A week today, Telltale’s The Walking Dead will release on Xbox One and PS4 in North America (ten days later for Europe). The Walking Dead was one of my favorite games released on the last generation of consoles and I enjoyed multiple playthroughs, but will I play through it again on current-gen? No!

“Why Not!?!?, It’s one of your favorite games.” I hear you bleat in response, my answer being why should a seasoned veteran buy the game again. It’s not a different experience, the story will still be the same. Sure there might be a couple of graphical changes, a little less choppiness, perhaps a rising frame rate or two, but short of people looking to whore their gamerscore (those like me, admittedly) can experience an almost identical experience on their 360, PS3 etc. or pay extortionate prices to check it out on consoles heralded as the next-gen, but in coming up just short in the games department.

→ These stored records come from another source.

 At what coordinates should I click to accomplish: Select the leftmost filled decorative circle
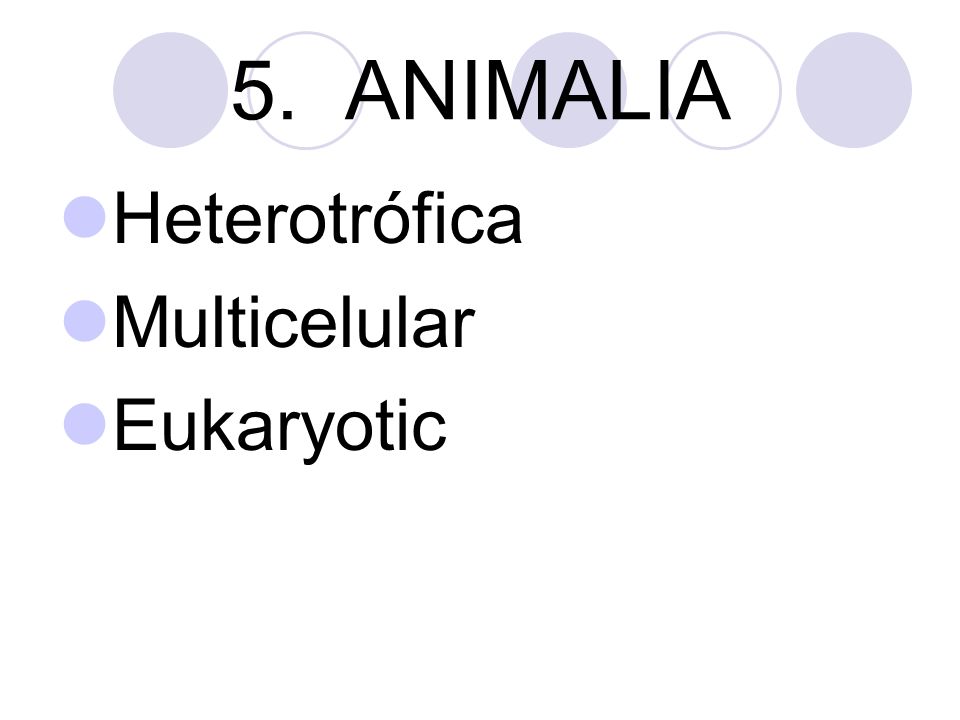click(170, 90)
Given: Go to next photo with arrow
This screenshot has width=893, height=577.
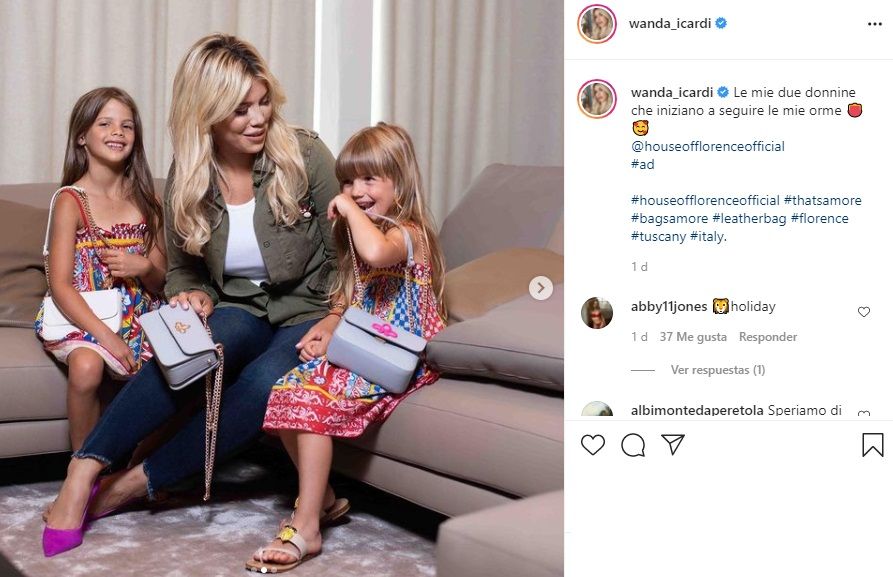Looking at the screenshot, I should [x=540, y=288].
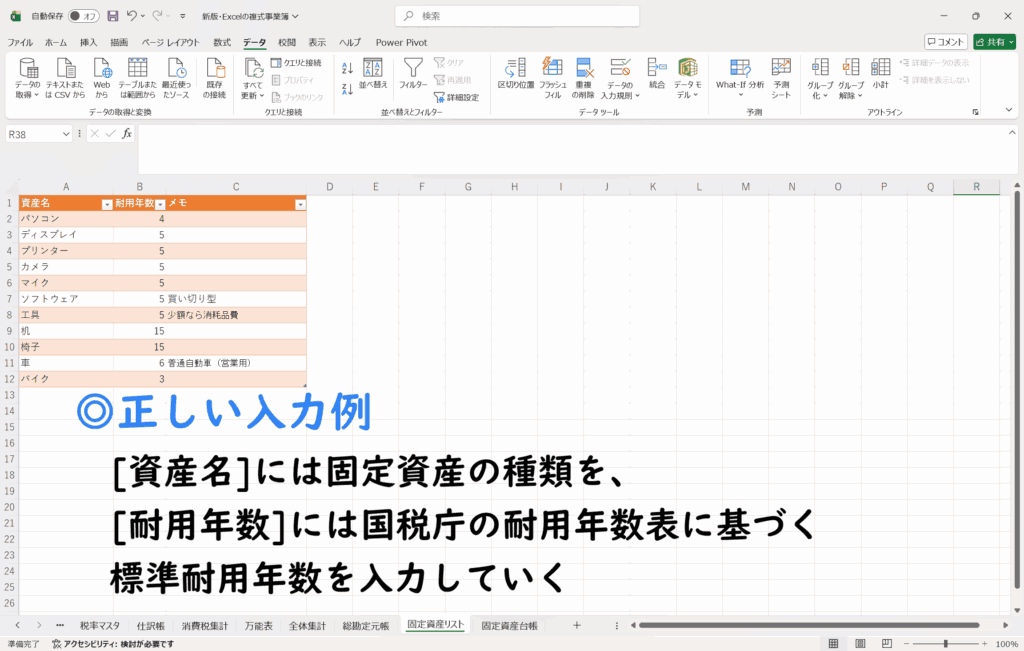
Task: Click the Webから data import icon
Action: [x=102, y=69]
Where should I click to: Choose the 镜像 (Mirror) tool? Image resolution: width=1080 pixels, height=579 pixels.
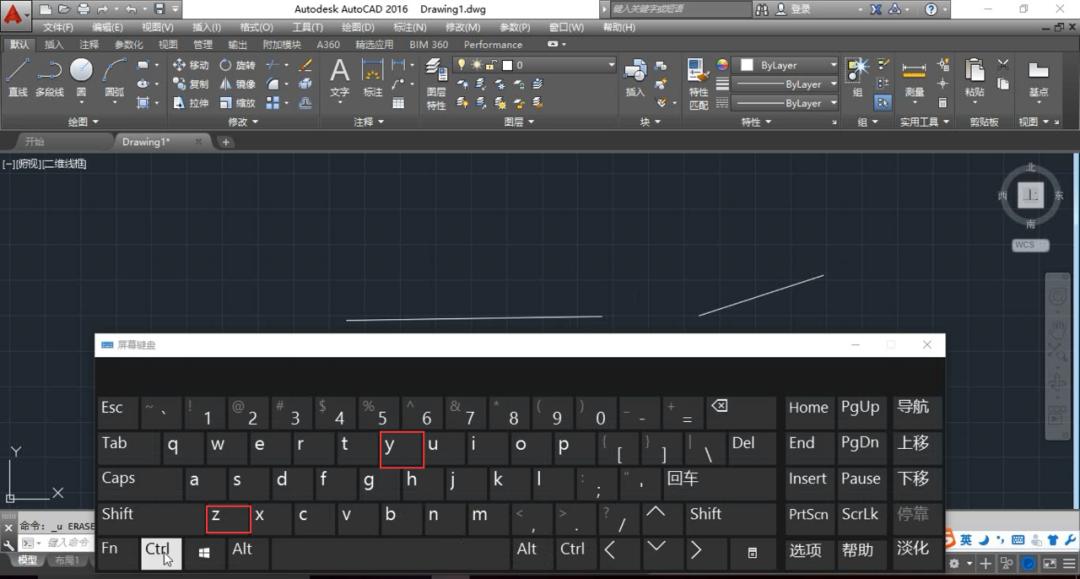click(x=237, y=84)
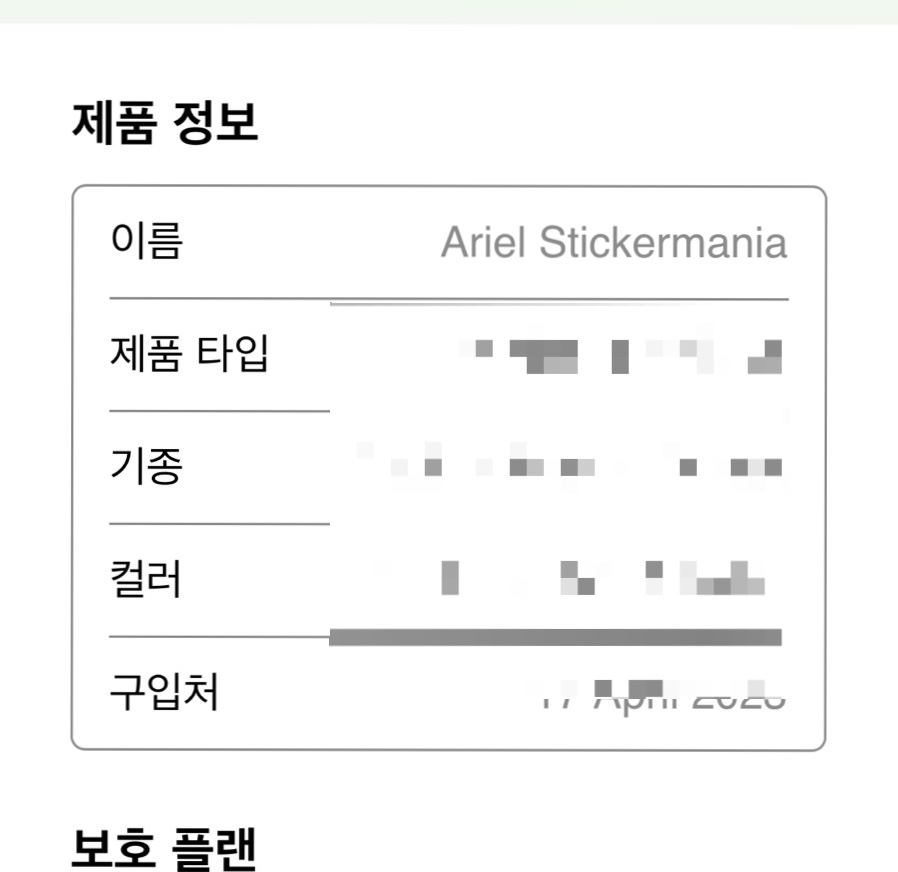The height and width of the screenshot is (872, 898).
Task: Select the 컬러 row label
Action: click(145, 579)
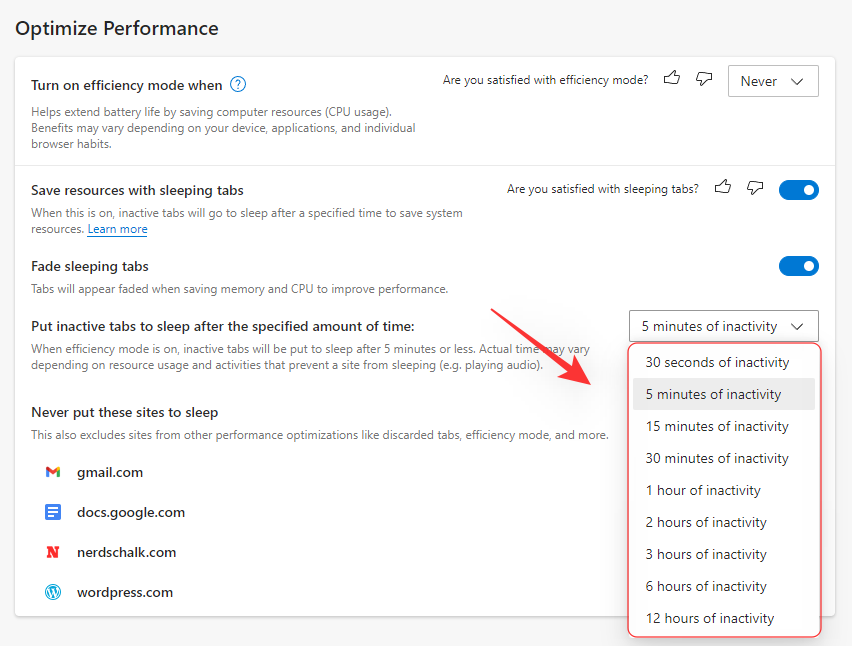Click the WordPress globe icon
The width and height of the screenshot is (852, 646).
pyautogui.click(x=52, y=592)
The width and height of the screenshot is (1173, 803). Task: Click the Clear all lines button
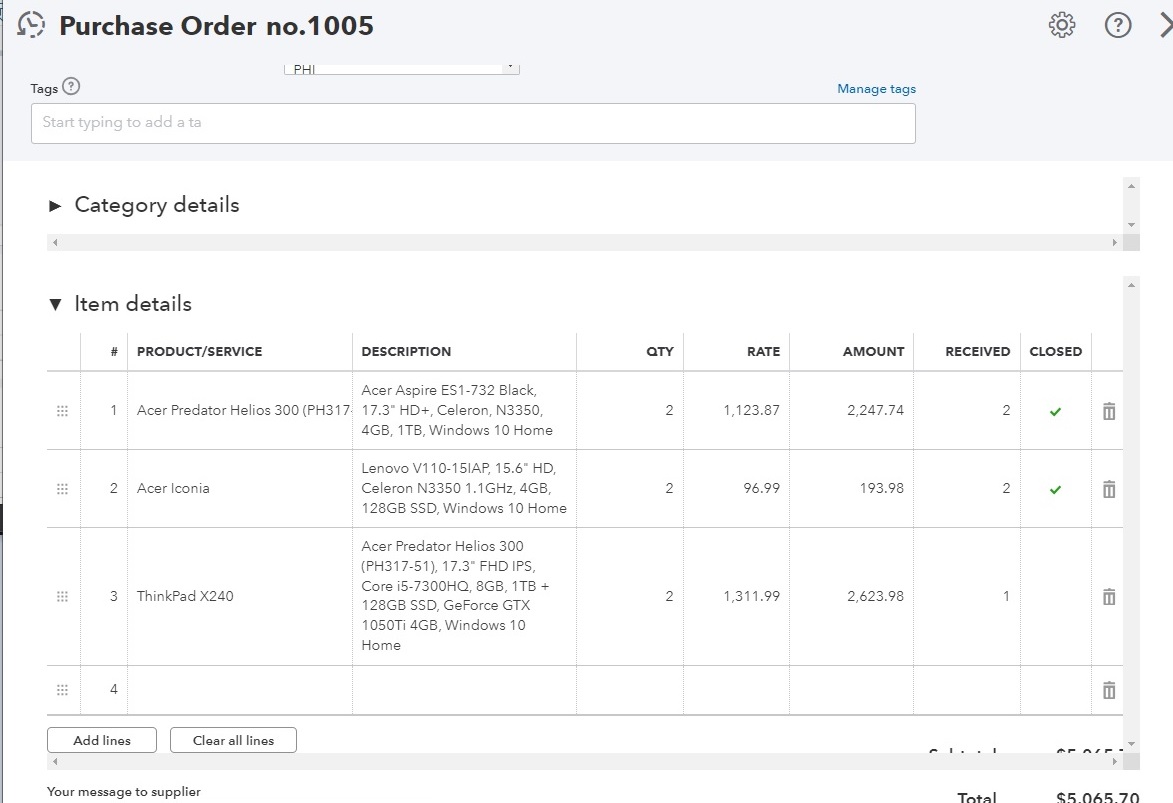(x=233, y=741)
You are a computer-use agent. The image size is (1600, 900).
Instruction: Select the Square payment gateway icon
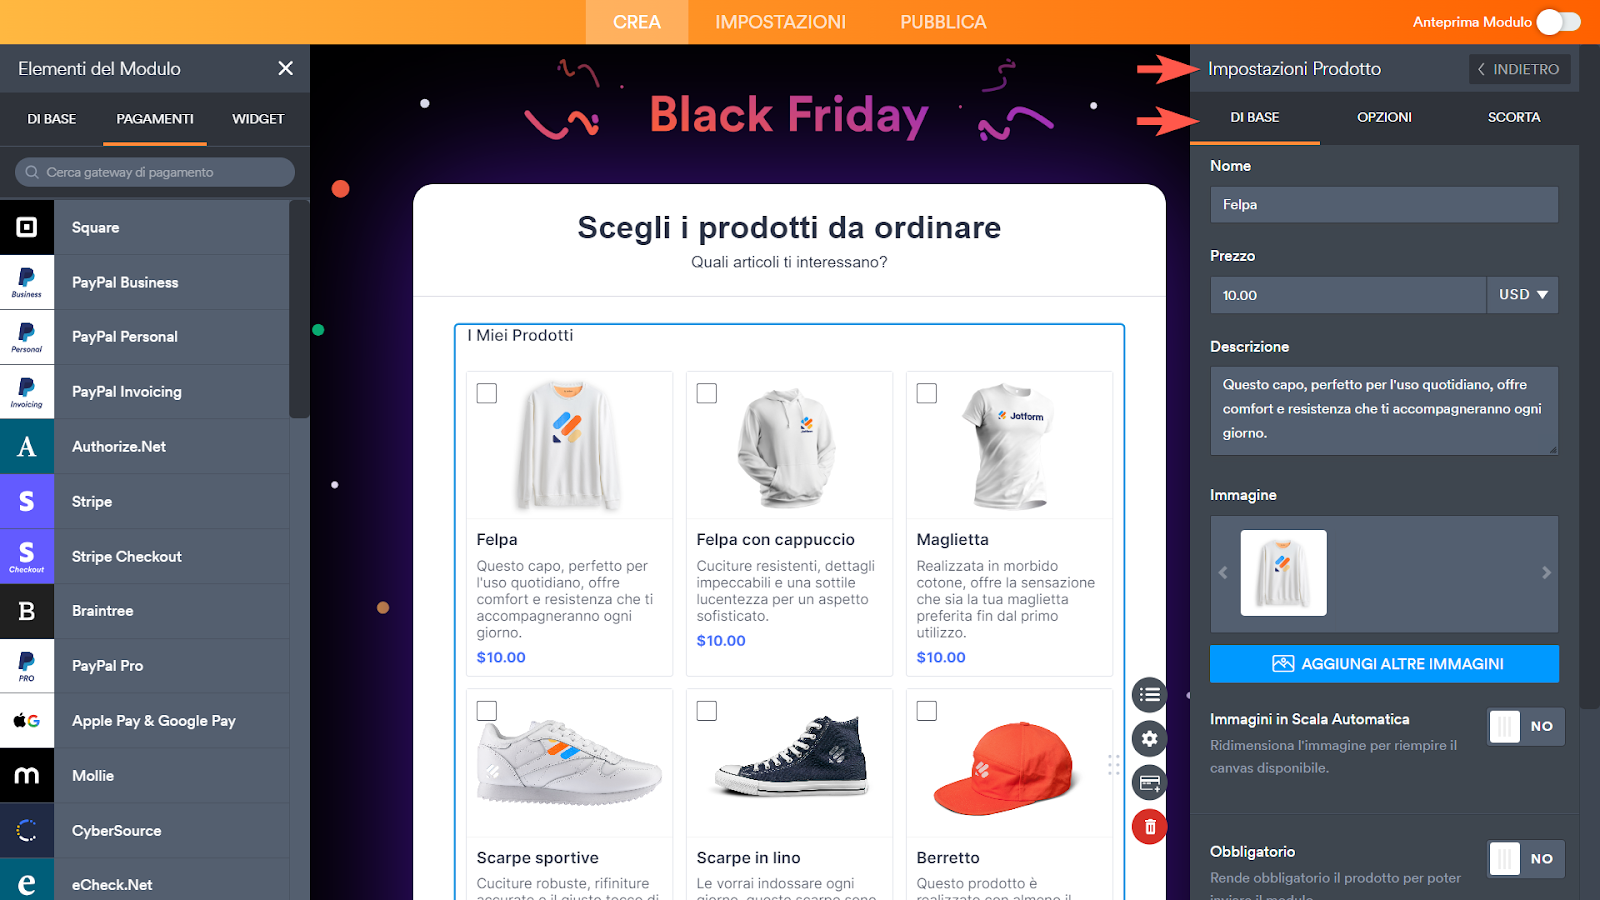(x=27, y=227)
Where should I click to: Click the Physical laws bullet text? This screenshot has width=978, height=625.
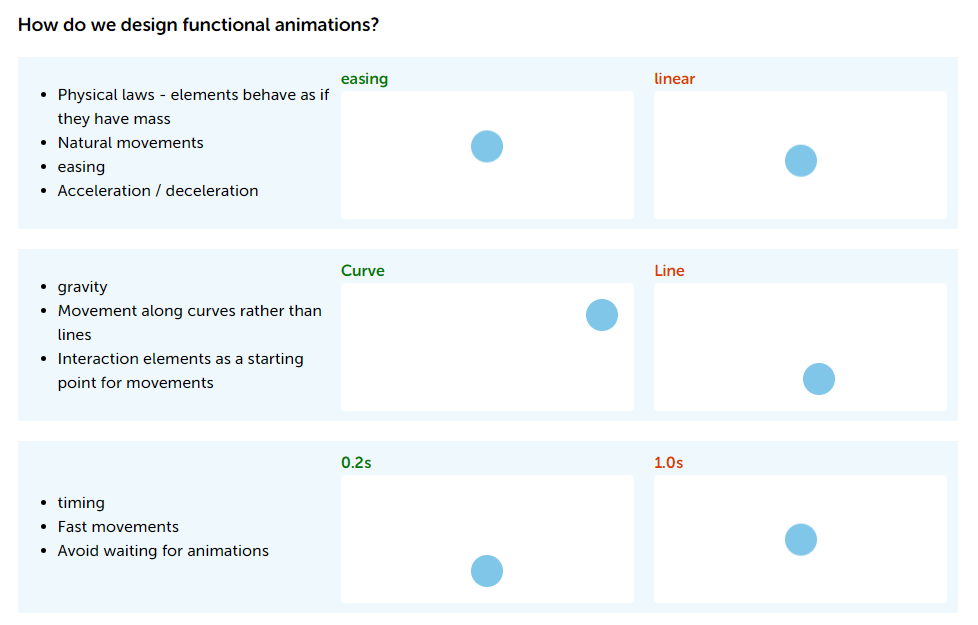coord(193,107)
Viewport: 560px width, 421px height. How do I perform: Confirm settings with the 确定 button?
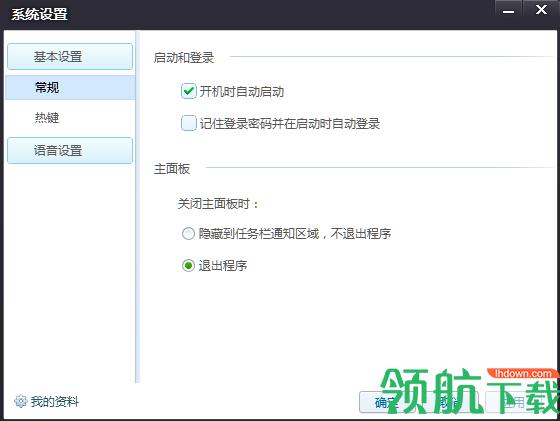pos(387,402)
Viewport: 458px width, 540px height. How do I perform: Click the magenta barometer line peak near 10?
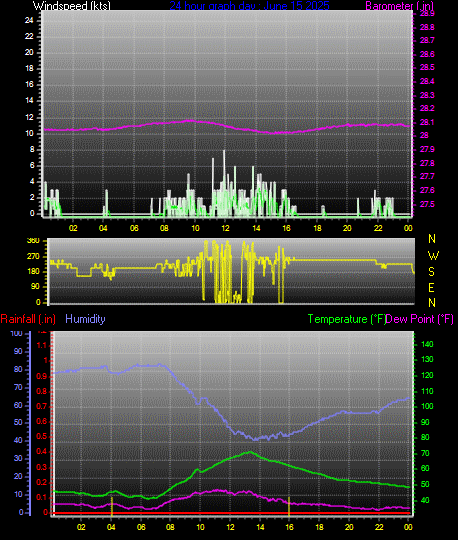[190, 121]
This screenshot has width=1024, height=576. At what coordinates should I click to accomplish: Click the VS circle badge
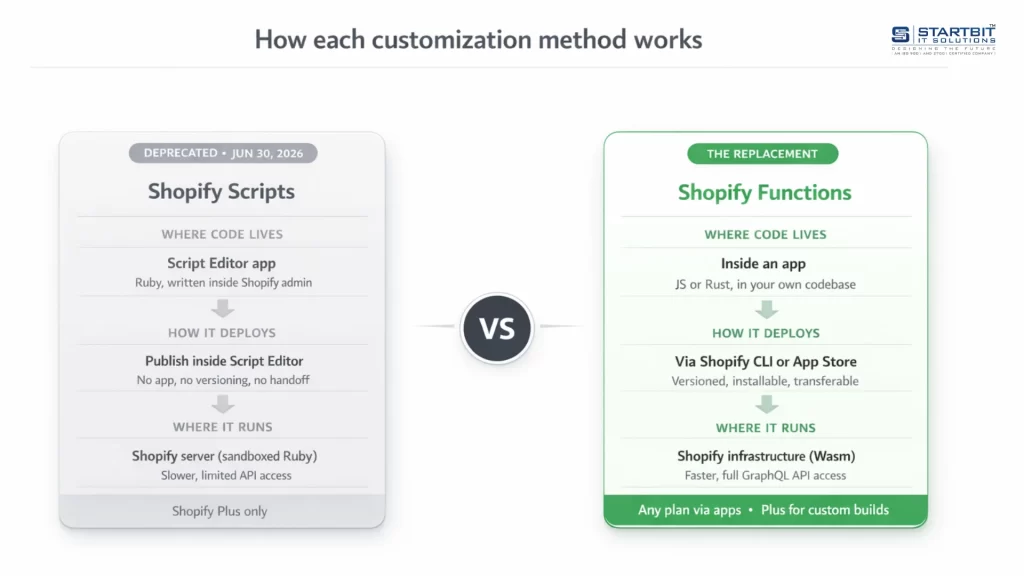[497, 327]
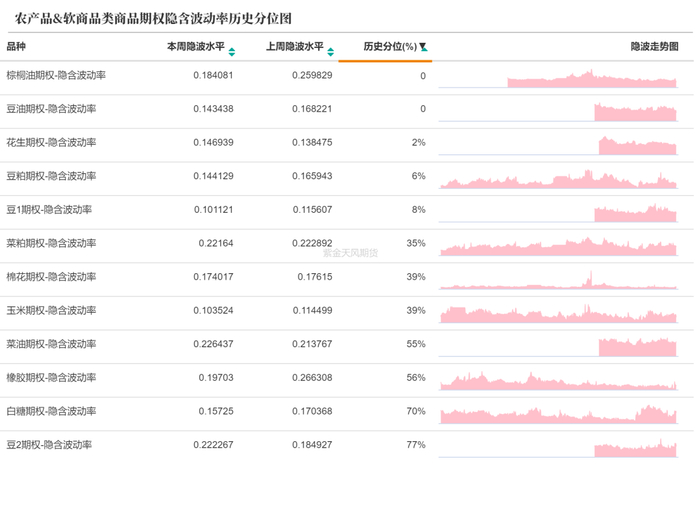Click the 本周隐波水平 sort icon
This screenshot has height=512, width=700.
(x=232, y=51)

Don’t get me wrong, I have no problem with playing the same game on multiple consoles. If it is a bargain; I’ve played several games on both my 360 and One, including: FIFA 14 and Minecraft. So what’s stopping me this time – money. Why should we pay so much? The current price for each season is £24.99 which seems cheap but in comparison, FIFA 14 was free and Minecraft cost under £5 to upgrade. Telltale really need to follow Mojang’s example.

Some people may buy the game, the majority I’ve spoken to will rent it. Offering a discount to those who own a copy is a route that Telltale should really look into. We’ve already seen 3rd party developers pull support from the Wii U after numerous ports of games that had been out for months, faltered to sell at full retail (I’m looking at you Mass Effect 3 and your huge price difference). So if the new user base simply isn’t there, why not pitch to those looking to experience these epic tales again.

While I expect sales to be a little stronger than that, for the millions already invested in the game a little discount never goes amiss. Surely it’s better to sell 10 million copies at £10 than sell 2.5m at £25, but for now big business doesn’t see it that way.